MATERIAL FOR THIS EXERCISE ::
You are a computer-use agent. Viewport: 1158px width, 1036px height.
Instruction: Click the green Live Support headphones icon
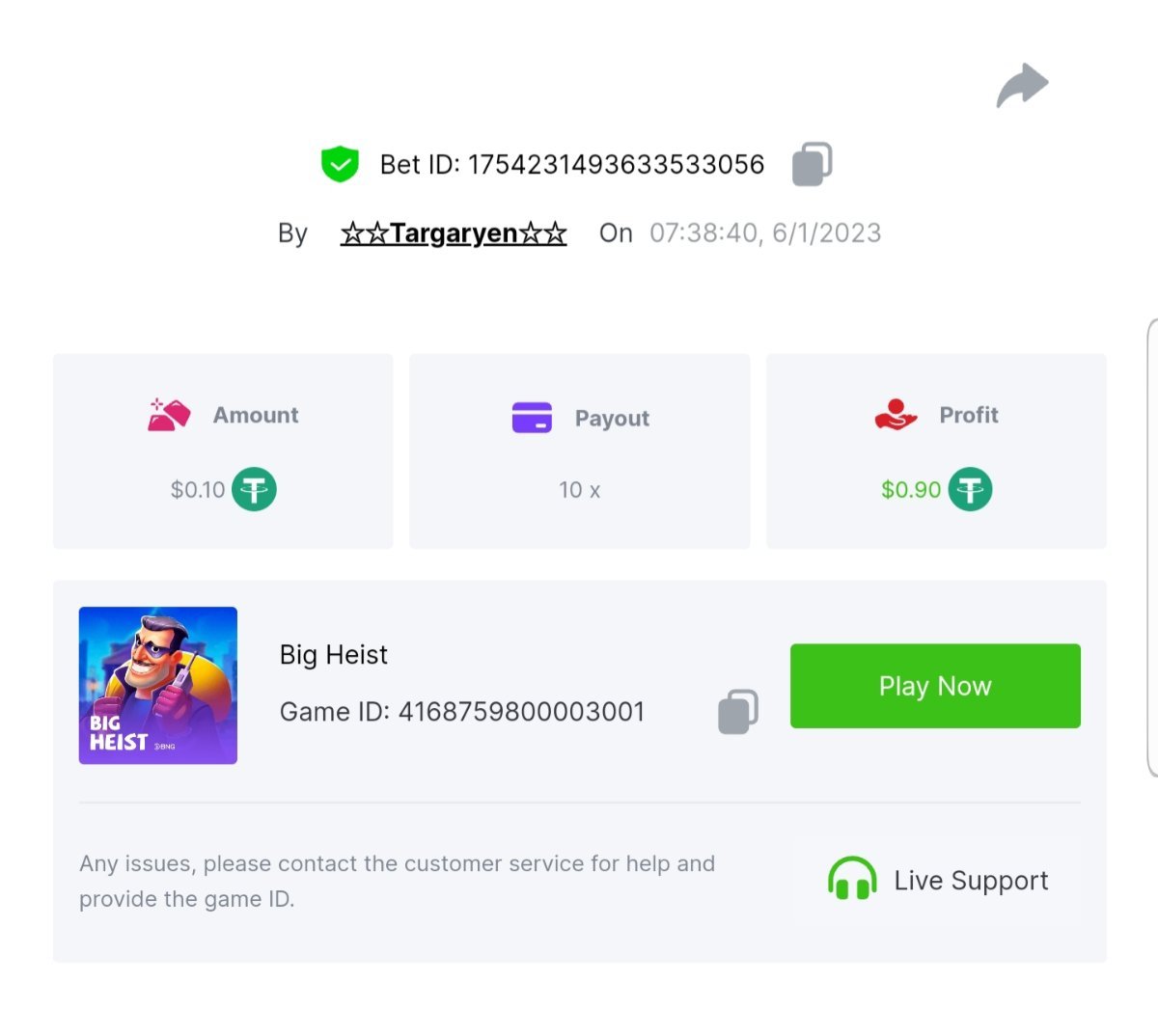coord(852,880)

==

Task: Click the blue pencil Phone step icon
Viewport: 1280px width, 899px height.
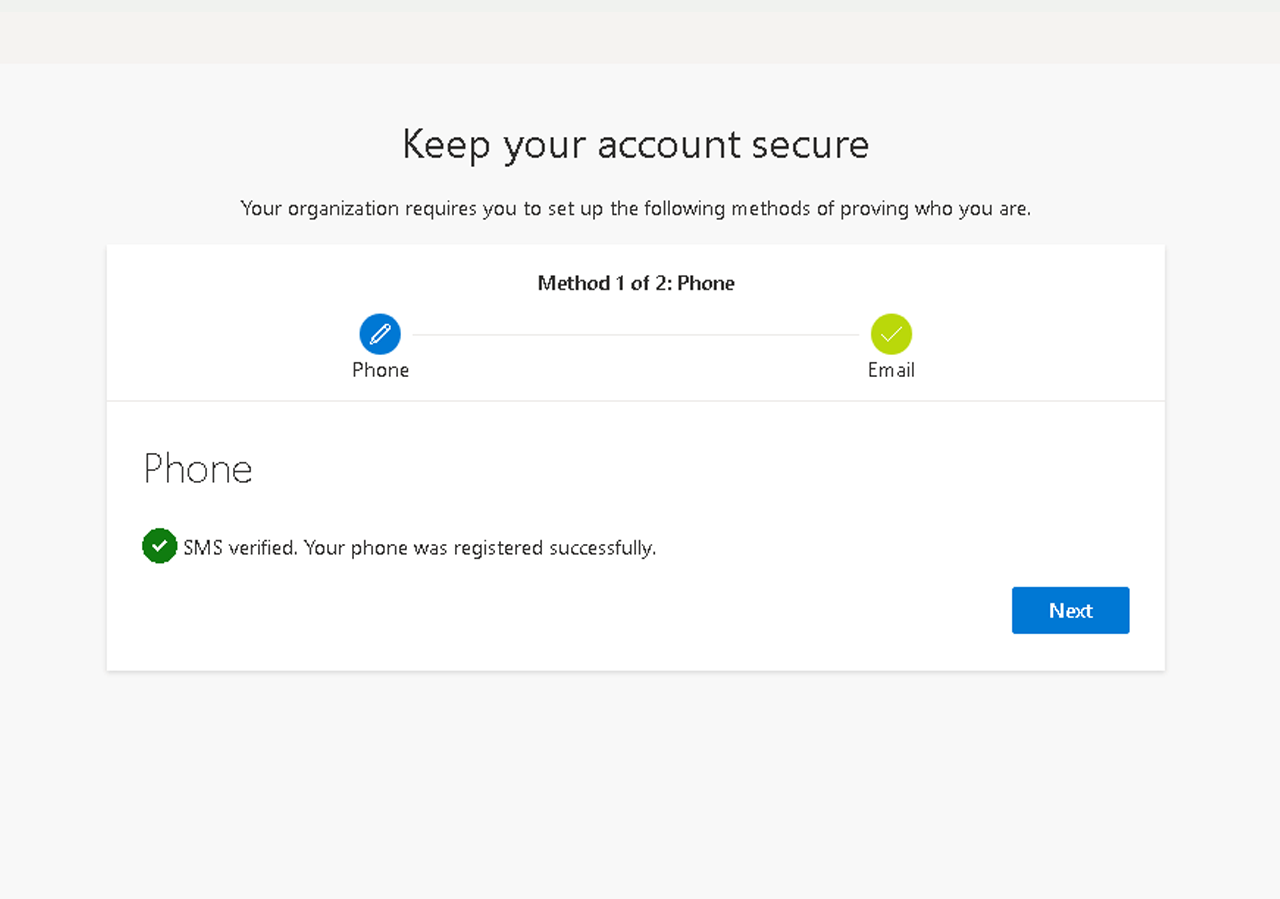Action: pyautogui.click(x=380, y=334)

SHORT TASK ::
Retype the listing lines beginning at the line containing "You are a computer-use" and ending after the line containing "coord(852,880)", leaving the pictures out of your answer.

TASK OUTPUT ::
You are a computer-use agent. Viewport: 1158px width, 1036px height.
Instruction: Click the green Live Support headphones icon
coord(852,880)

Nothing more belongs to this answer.